Les pompiers présents sur les lieux de la catastrophe accusent eux aussi des symptômes "plus ou moins importants", affirmait le 30 septembre sur France 3 un soldat du feu. "Cela va des maux de gorge à des diarrhées, nausées, vomissements, à la langue qui pique. Je pense que si la protection avait été efficace, on n'aurait pas eu autant de conséquences sur la santé." D’après le syndicat Alternative Police, plusieurs policiers et CRS présentent les mêmes symptômes et sont actuellement en arrêt maladie.

Pas de répercussion sur la qualité de l’air et de l’eau

Pourtant, assure la direction de Métropole Rouen Normandie, "l’eau distribuée sur les 71 communes" de l’agglomération est "potable". "Aucune trace de contamination n’a été relevée", précise-t-elle encore.

Quant à la qualité de l’air, elle ne présenterait pas non plus de danger immédiat pour les populations exposées aux suies résultant de l’incendie, dixit les premiers résultats des analyses menées par le Bureau Veritas sous l’égide l'Institut national de l'environnement industriel et des risques (Ineris). Dans le rapport officiel est noté qu’il n’y aurait à l’heure actuelle "pas d'augmentation significative des concentrations des substances analysées sur la zone impactée par rapport à la zone en dehors de la zone de retombées".

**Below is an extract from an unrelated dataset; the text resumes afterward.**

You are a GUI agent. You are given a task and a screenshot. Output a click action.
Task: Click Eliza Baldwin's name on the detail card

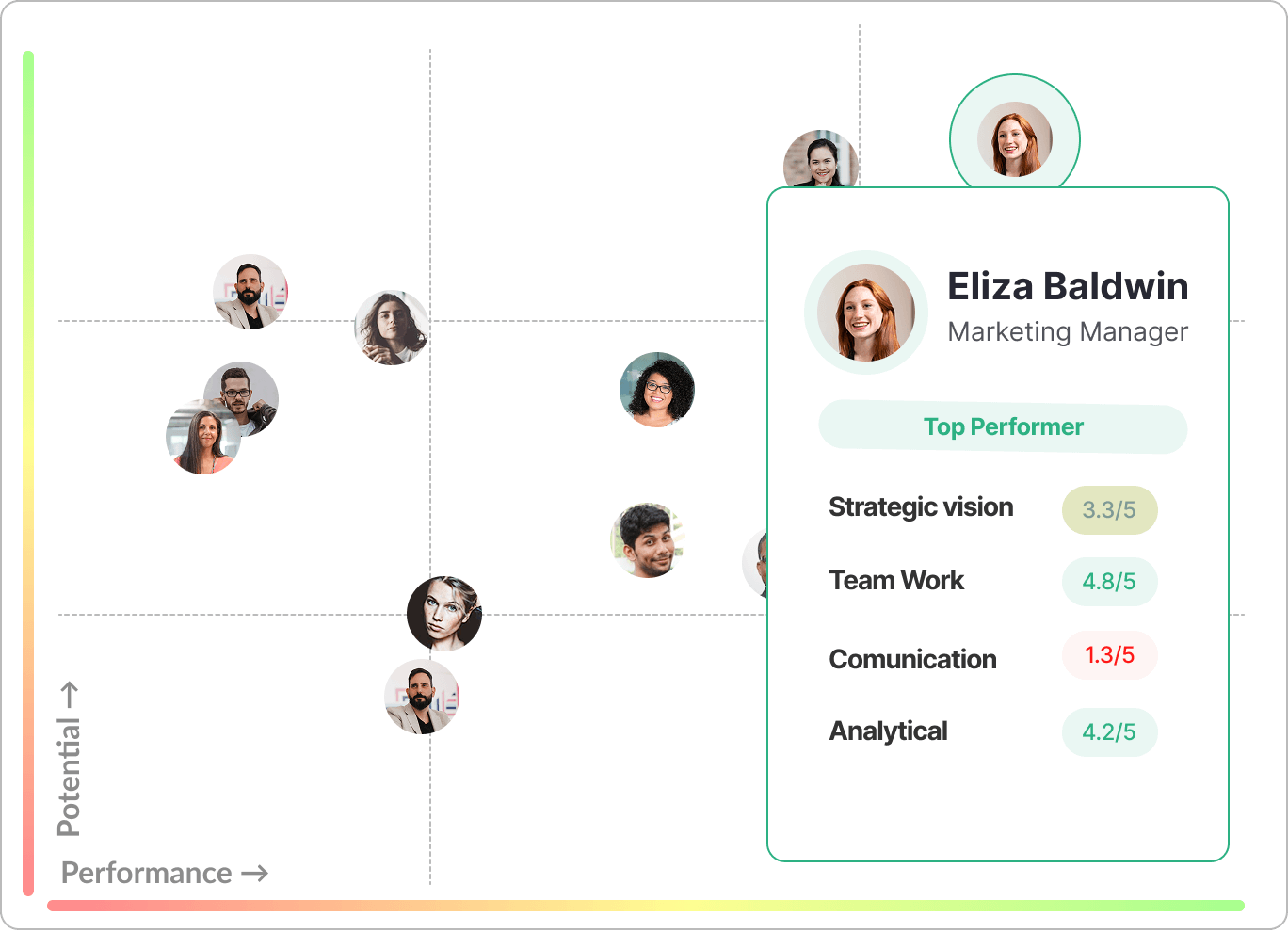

Des arrêtés sanitaires pris dans 5 départements

Dans l’attente de nouvelles analyses sur les sols et les végétaux ordonnées pour mieux connaître l’impact des retombées de suies, les préfectures de Seine-Maritime, de l’Oise, de l’Aisne, de la Somme et du Nord ont pris des arrêtés visant à limiter certaines activités agricoles et à restreindre la mise sur le marché de produits alimentaires d’origine animale et végétale. 204 communes sont au total concernées, révèle France Info qui assure que depuis le 26 septembre, "le lait collecté issu d'élevages dont les vaches étaient au pâturage (...), les œufs des élevages de plein air pondus (...) ainsi que le miel collecté et les poissons d’élevage produits dans la zone concernée, sont consignés sous la responsabilité des exploitants, jusqu'à obtention de garanties sanitaires".

Ces cinq départements recommandent par ailleurs aux particuliers de ne consommer les fruits et les légumes non souillés issus de leur jardin ou potager qu’après les avoir bien lavés ou épluchés et de ne pas consommer ceux présentant des traces de suie.